* [WHAT YOU ARE ASKED TO DO] Work out the number of lines below containing the word "heading" and give nothing besides it.

#### DATASET EXTRACT ####

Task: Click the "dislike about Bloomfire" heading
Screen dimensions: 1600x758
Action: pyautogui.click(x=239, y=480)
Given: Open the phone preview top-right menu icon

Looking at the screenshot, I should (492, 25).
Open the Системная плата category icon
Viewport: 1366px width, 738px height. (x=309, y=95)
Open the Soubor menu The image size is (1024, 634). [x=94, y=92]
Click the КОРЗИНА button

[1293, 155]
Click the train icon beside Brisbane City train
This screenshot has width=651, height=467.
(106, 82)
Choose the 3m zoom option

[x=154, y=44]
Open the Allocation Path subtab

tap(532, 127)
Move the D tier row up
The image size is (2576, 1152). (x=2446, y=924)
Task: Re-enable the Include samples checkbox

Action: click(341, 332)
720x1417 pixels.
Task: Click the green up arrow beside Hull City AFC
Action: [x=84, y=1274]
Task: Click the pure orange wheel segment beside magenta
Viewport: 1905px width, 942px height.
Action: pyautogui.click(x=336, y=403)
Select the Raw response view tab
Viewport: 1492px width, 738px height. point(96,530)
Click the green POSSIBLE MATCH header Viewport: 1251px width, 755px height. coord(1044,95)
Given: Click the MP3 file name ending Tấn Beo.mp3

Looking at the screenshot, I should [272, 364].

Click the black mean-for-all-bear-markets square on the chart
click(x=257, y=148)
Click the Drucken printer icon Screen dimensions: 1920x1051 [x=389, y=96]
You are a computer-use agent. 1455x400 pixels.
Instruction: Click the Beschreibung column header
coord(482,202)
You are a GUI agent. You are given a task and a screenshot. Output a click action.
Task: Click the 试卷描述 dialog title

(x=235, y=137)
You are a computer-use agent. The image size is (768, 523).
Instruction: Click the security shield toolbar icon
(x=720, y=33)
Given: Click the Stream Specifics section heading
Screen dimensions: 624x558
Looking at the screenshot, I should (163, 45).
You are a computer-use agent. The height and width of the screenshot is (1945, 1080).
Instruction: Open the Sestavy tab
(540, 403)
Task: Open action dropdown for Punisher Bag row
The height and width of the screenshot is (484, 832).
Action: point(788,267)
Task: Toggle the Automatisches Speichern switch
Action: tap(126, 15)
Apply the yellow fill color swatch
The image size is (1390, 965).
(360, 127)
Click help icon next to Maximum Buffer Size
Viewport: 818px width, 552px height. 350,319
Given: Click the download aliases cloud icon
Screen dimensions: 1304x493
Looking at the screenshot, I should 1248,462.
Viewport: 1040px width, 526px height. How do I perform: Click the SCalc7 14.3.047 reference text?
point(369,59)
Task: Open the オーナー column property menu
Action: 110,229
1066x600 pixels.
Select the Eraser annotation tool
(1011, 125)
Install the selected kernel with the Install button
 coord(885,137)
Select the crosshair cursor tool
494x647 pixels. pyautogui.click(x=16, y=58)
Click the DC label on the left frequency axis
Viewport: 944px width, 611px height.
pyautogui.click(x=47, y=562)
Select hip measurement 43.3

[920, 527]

####

* [SOLVED EXERCISE] 2